* **Records supplied**:
======

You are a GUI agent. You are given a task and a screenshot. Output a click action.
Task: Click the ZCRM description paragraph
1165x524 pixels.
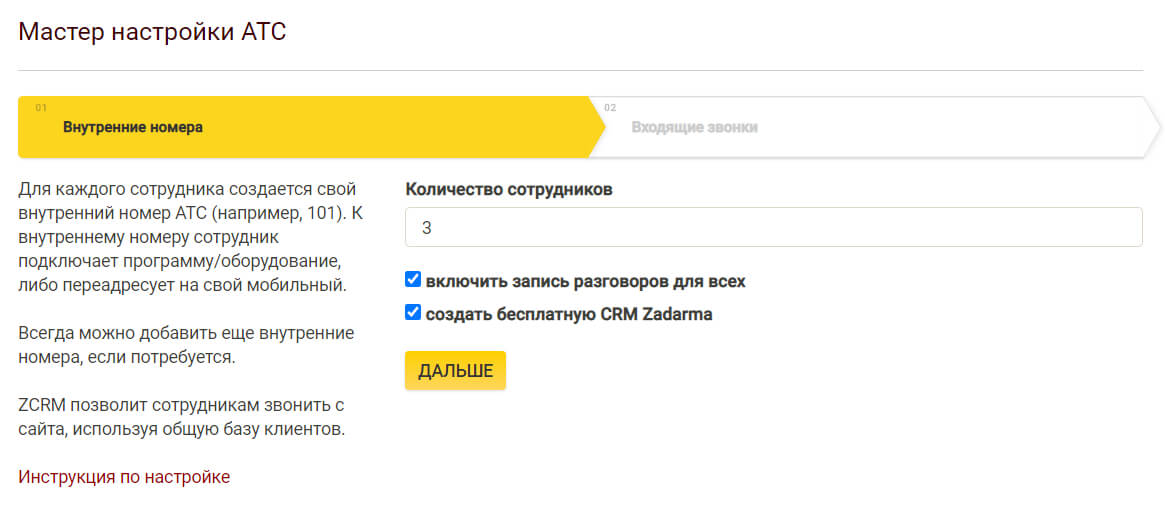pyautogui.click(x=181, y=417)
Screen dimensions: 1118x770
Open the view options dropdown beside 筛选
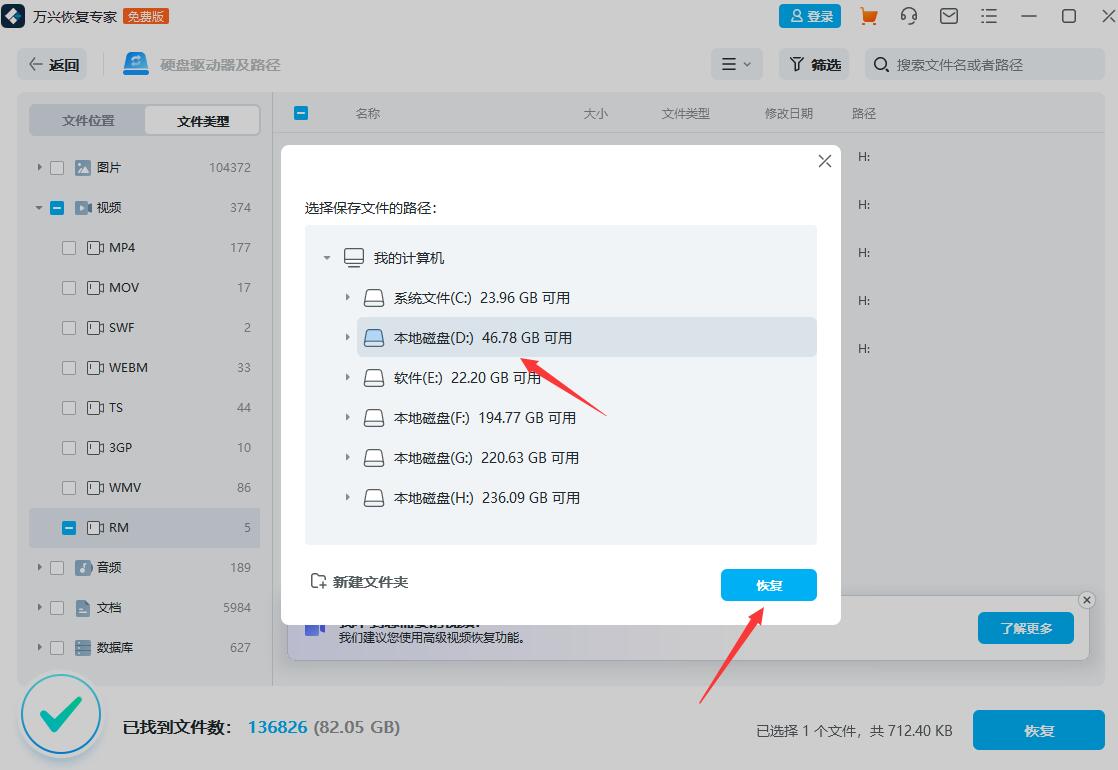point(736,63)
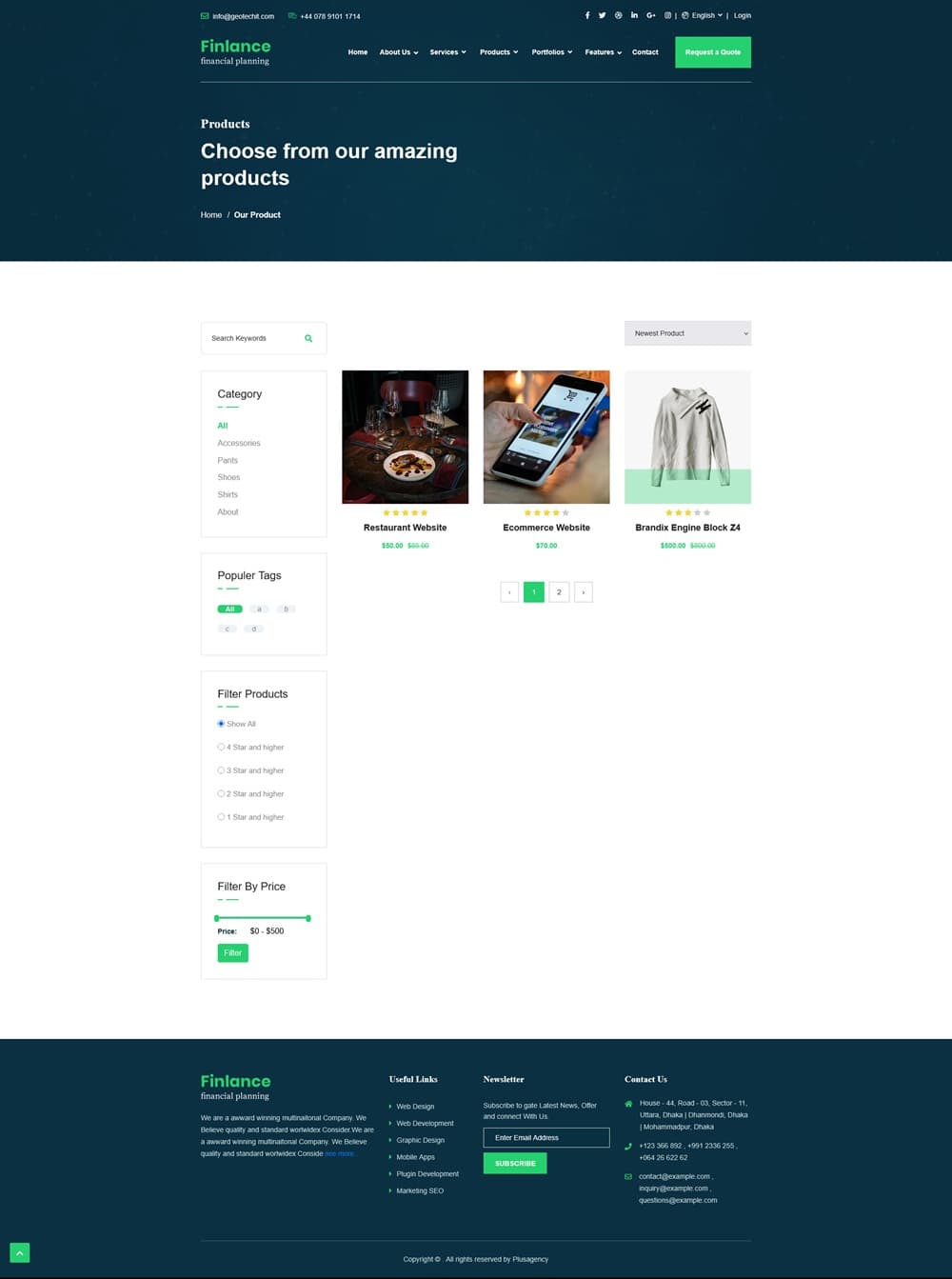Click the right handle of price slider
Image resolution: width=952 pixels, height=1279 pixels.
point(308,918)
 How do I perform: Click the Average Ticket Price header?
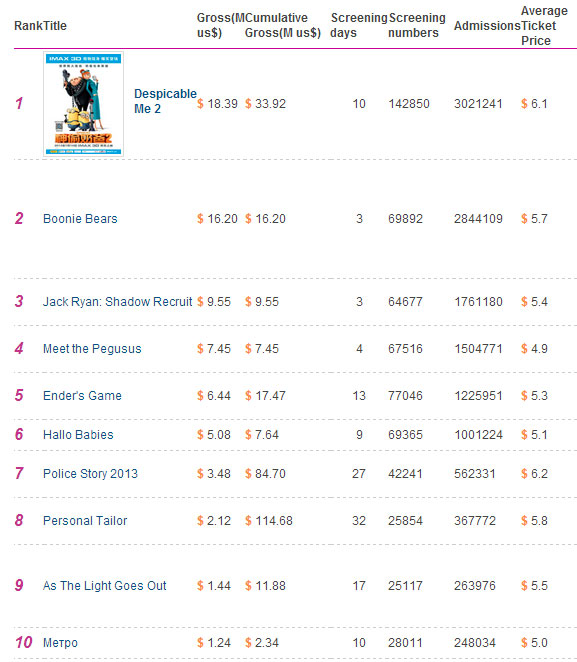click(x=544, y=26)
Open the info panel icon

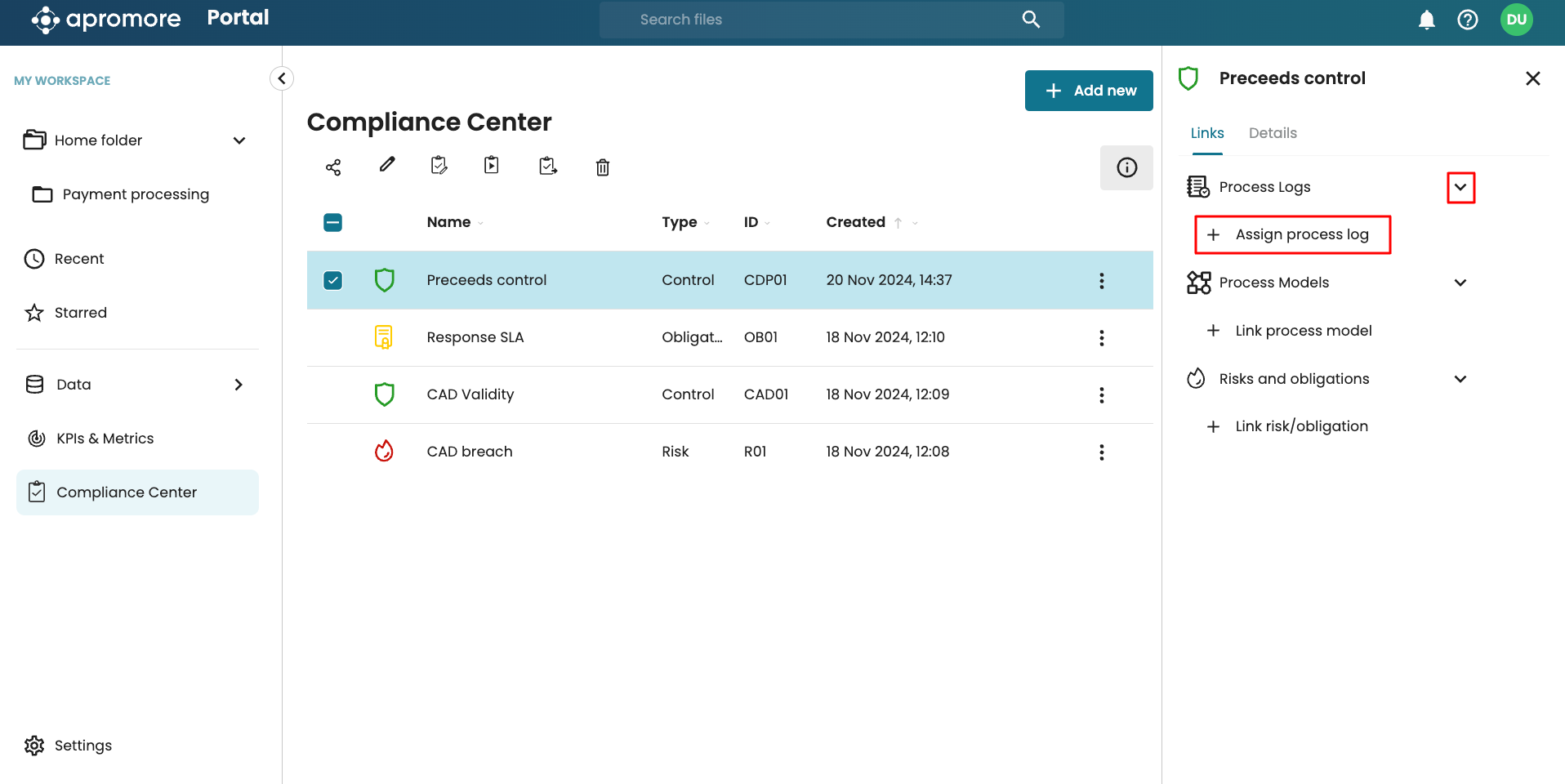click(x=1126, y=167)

======

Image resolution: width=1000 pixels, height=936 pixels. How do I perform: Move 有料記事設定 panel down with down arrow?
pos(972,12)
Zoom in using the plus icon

======

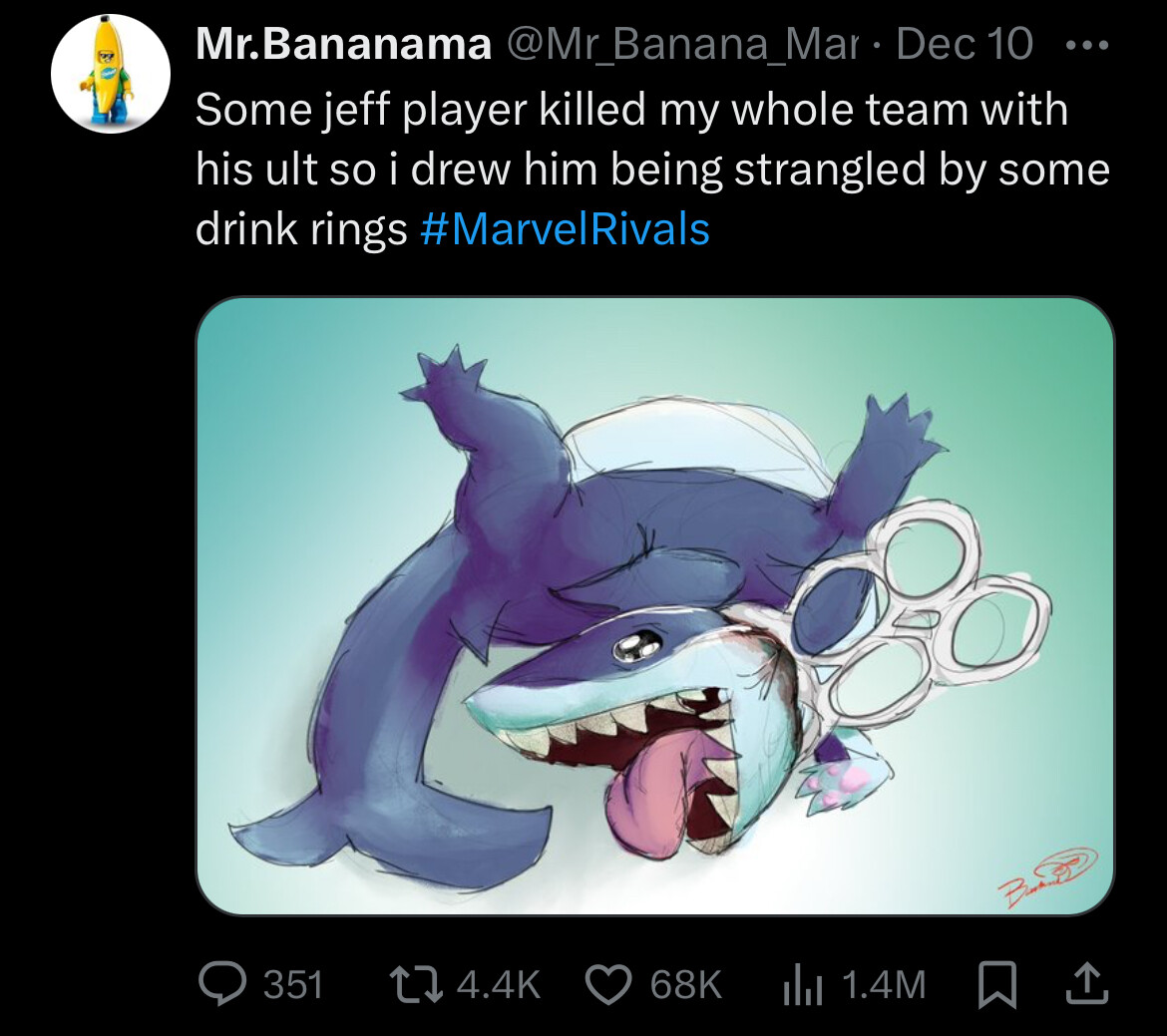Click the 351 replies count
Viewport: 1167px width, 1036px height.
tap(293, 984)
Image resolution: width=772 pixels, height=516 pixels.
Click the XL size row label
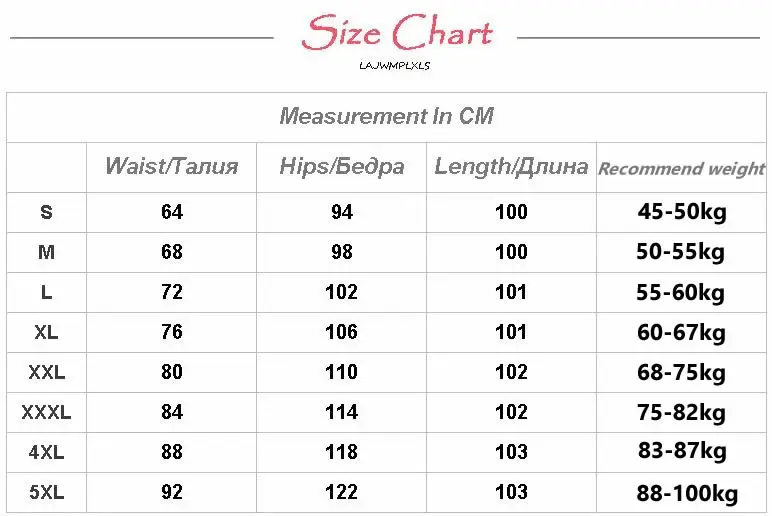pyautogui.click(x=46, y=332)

======

* **Exercise description**: In the records above, the line with "Image resolution: width=1000" marks the start and the line with "Zoom in using the plus icon" marks the end; copy that stretch exactly, both lines included, and nothing else.

* **Output**:
Image resolution: width=1000 pixels, height=936 pixels. How do I perform: Move 有料記事設定 panel down with down arrow?
pos(972,12)
Zoom in using the plus icon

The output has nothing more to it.